This program utilizes a high-volume pipeline optimized for chunked PUG REST requests at increments of 256 compounds. It hosts a robust chemoinformatics suite through providing metrics on molecular composition, topological polar surface area (TPSA), electronic partial charges, and so much more, alongside Lipinski Rule of Five screening. Data is able to be rapidly organized and exported through a .CSV file pipeline for molecule collection, database screening, and more. Supporting sequential ranges, manual entry, and file parsing, it serves as a flexible and easy-to-use tool for chemists and others alike.

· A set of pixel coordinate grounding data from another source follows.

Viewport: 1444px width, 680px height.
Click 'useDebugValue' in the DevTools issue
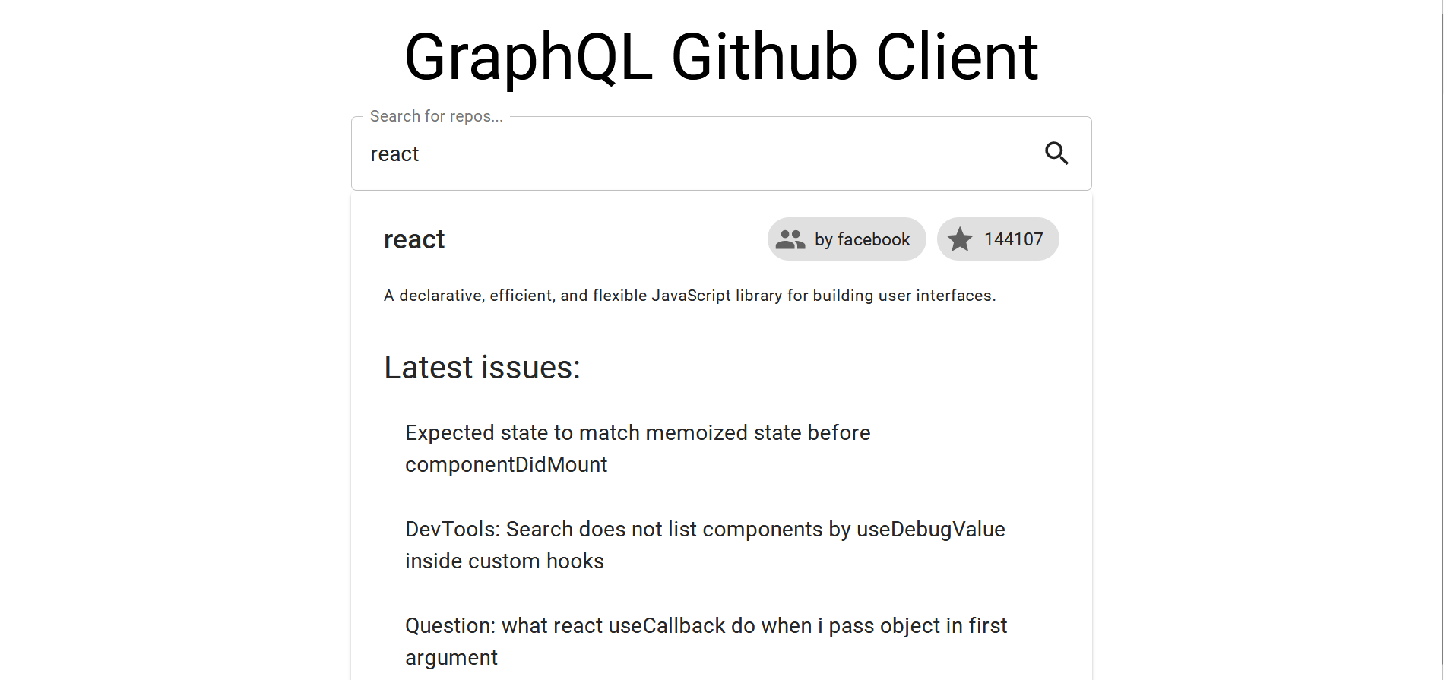click(x=930, y=530)
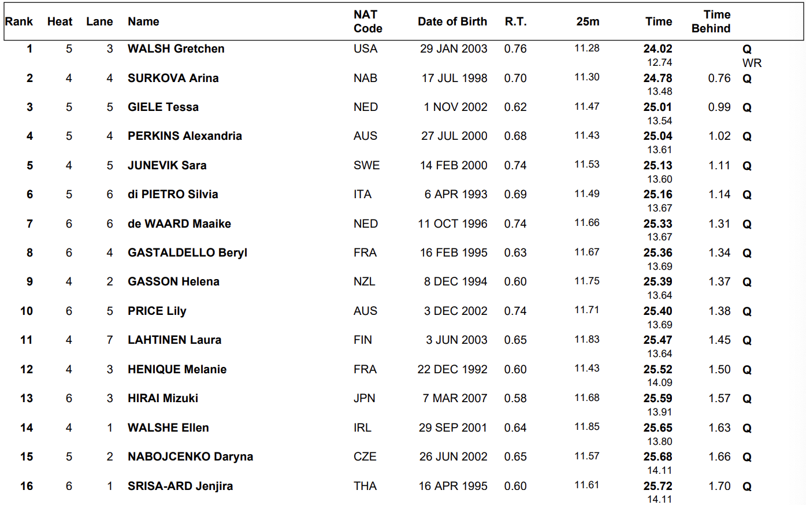Click GASTALDELLO Beryl's name
Viewport: 806px width, 505px height.
pos(187,253)
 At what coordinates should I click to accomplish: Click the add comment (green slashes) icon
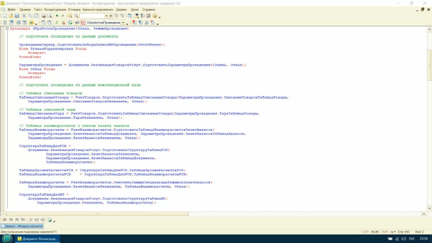point(57,23)
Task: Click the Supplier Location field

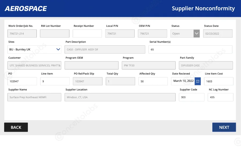Action: click(120, 97)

| Argument | Description | Usage Example |
|---|---|---|
--fmin [int] & --fmax [int] |
Scans a sequential range of PubChem CIDs. | --fmin 100 --fmax 200 |
--file [name/path] |
Reads CIDs from a .txt file (comma or space separated). |
--file list.txt |
--entry [CIDs] |
Allows manual entry of CIDs directly in the console. | --entry 2244, 1983 |
| Argument | Description |
|---|---|
--save_csv [name] |
Exports results to a CSV file. Provide a name or leave blank for default. |
--full |
Gathers additional data and properties for each compound. |
--noprint |
Disables console printing of each compound's properties (useful for high-volume processing). |
--nostat |
Disables console printing of a cumulative data summary. |
--api_batch [int] |
Override the amount of requests made in one chunk at a time. Use with caution! |
Example Usage & Arguments: Scan a range of IDs, search for additional structural properties, and export to a specific CSV file.

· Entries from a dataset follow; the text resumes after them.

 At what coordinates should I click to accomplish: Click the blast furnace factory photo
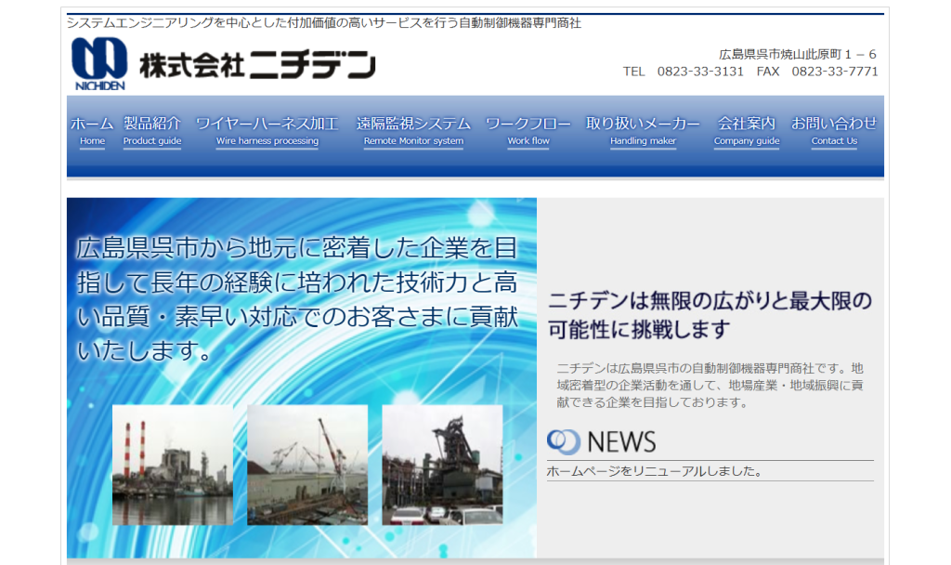[442, 465]
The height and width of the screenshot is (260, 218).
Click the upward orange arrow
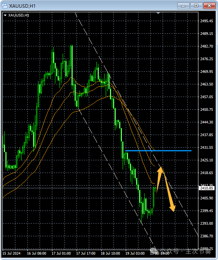pos(160,179)
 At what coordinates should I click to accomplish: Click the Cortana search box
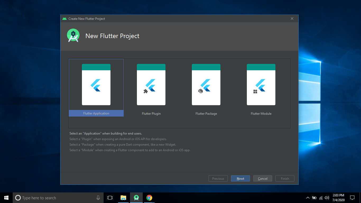[53, 198]
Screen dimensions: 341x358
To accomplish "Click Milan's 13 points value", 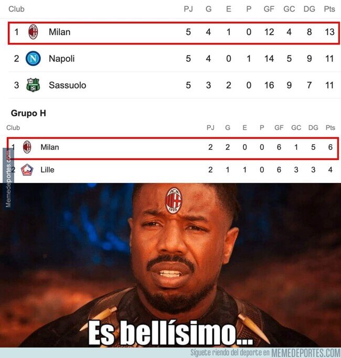I will click(x=329, y=32).
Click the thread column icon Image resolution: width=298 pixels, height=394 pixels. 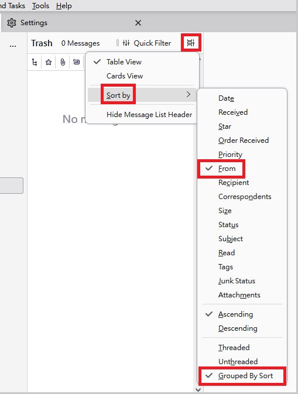[35, 62]
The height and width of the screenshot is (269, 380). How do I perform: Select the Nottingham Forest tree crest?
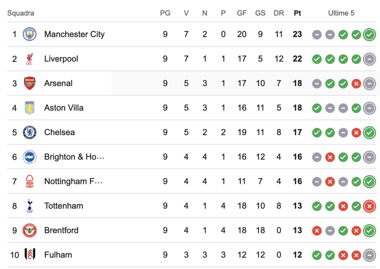click(x=30, y=182)
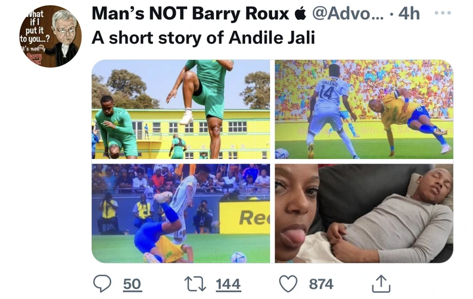Viewport: 473px width, 299px height.
Task: Click the yellow 'Rec' advertising board in the photo
Action: [x=244, y=218]
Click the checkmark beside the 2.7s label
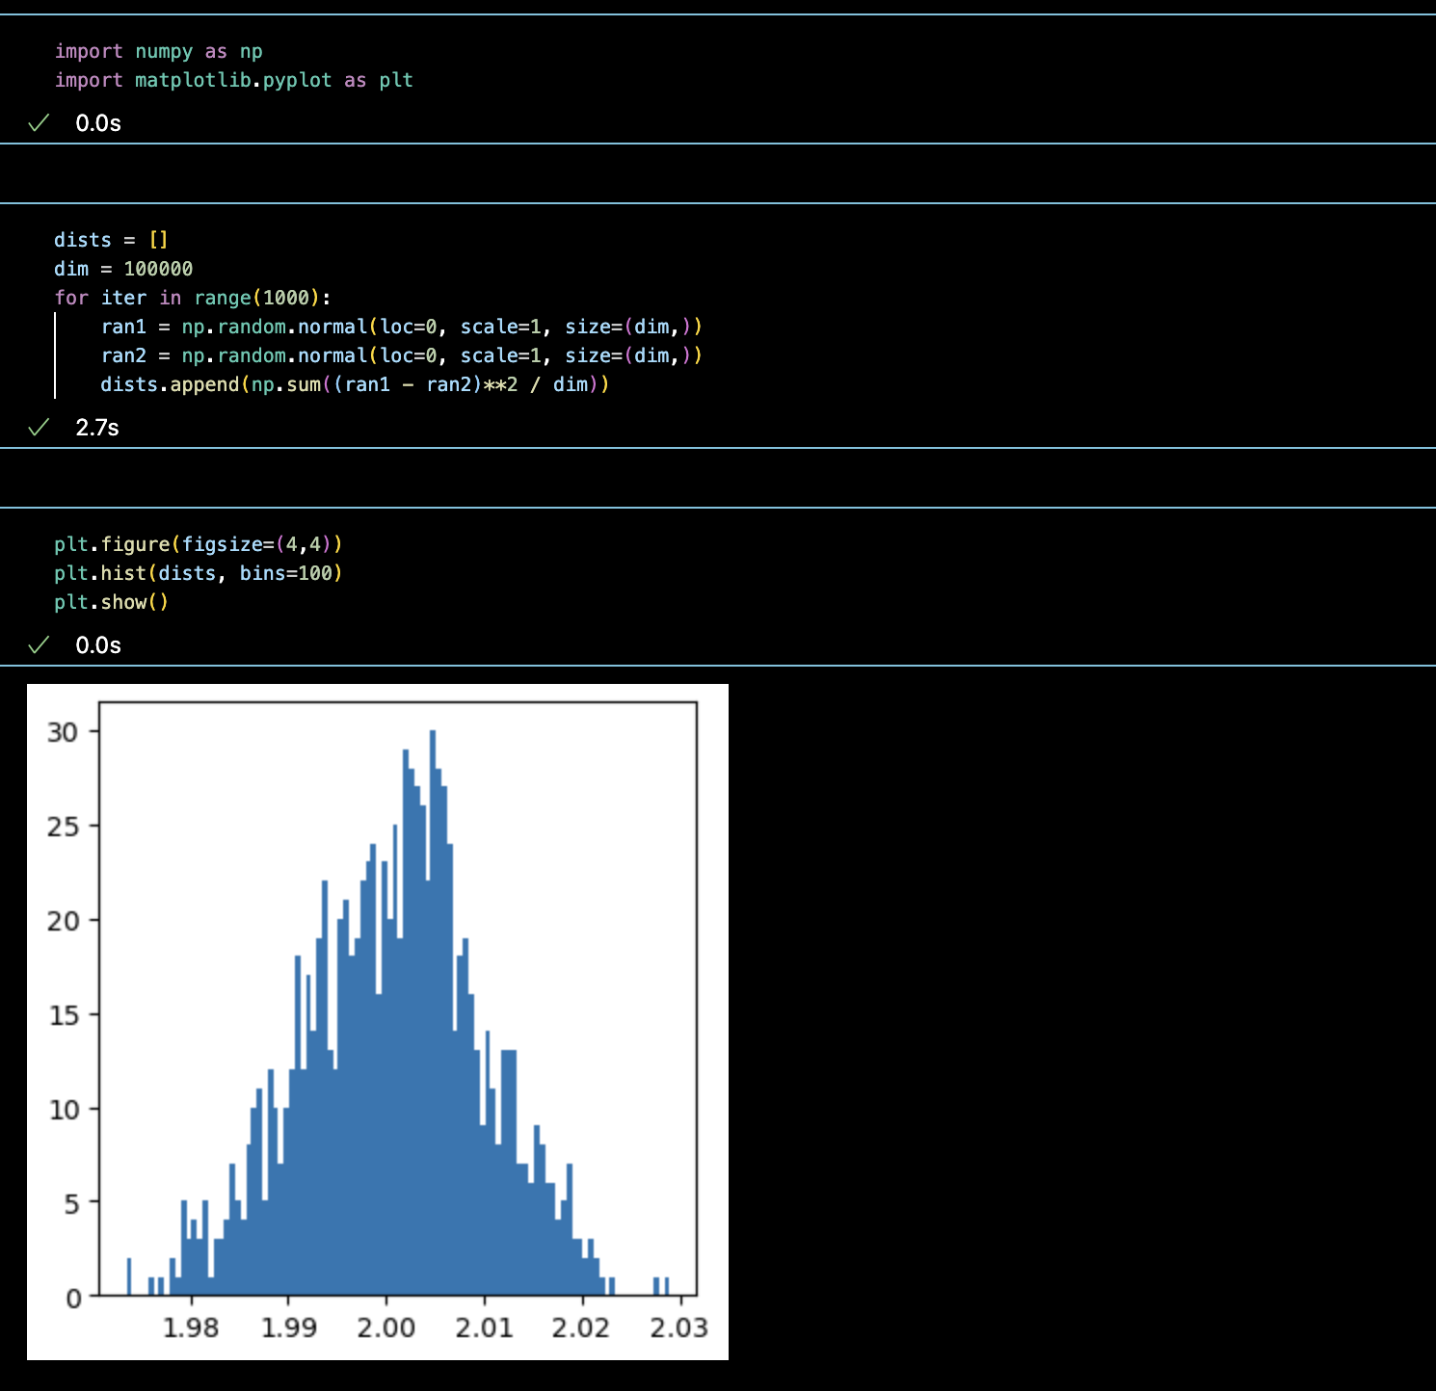 (39, 428)
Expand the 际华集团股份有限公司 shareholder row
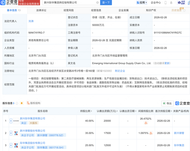 click(x=11, y=145)
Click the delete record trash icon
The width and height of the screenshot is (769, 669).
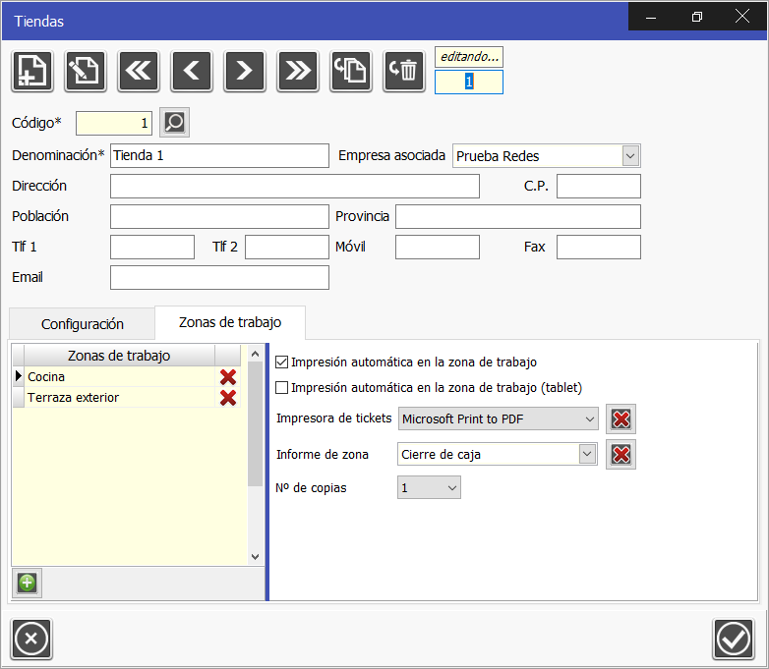(x=404, y=71)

python moleculex.py --fmin 1 --fmax 4096 --full --save_csv my_data_and_suchNote
Files containing CIDs must be separated by commas (exclude any and all spaces. type --format for more information in the program).
- Testing: During testing, this program has been able to successfully analyze and export chemical data for over 10,000,000+ compounds and counting. Over eight trials, consisting of a thousand entries each, it has demonstrated to be capable of requesting and processing 130 (± 2.2) compounds per second on average.
- Compatibility: Windows 10/11 and Python 3.10+ are required.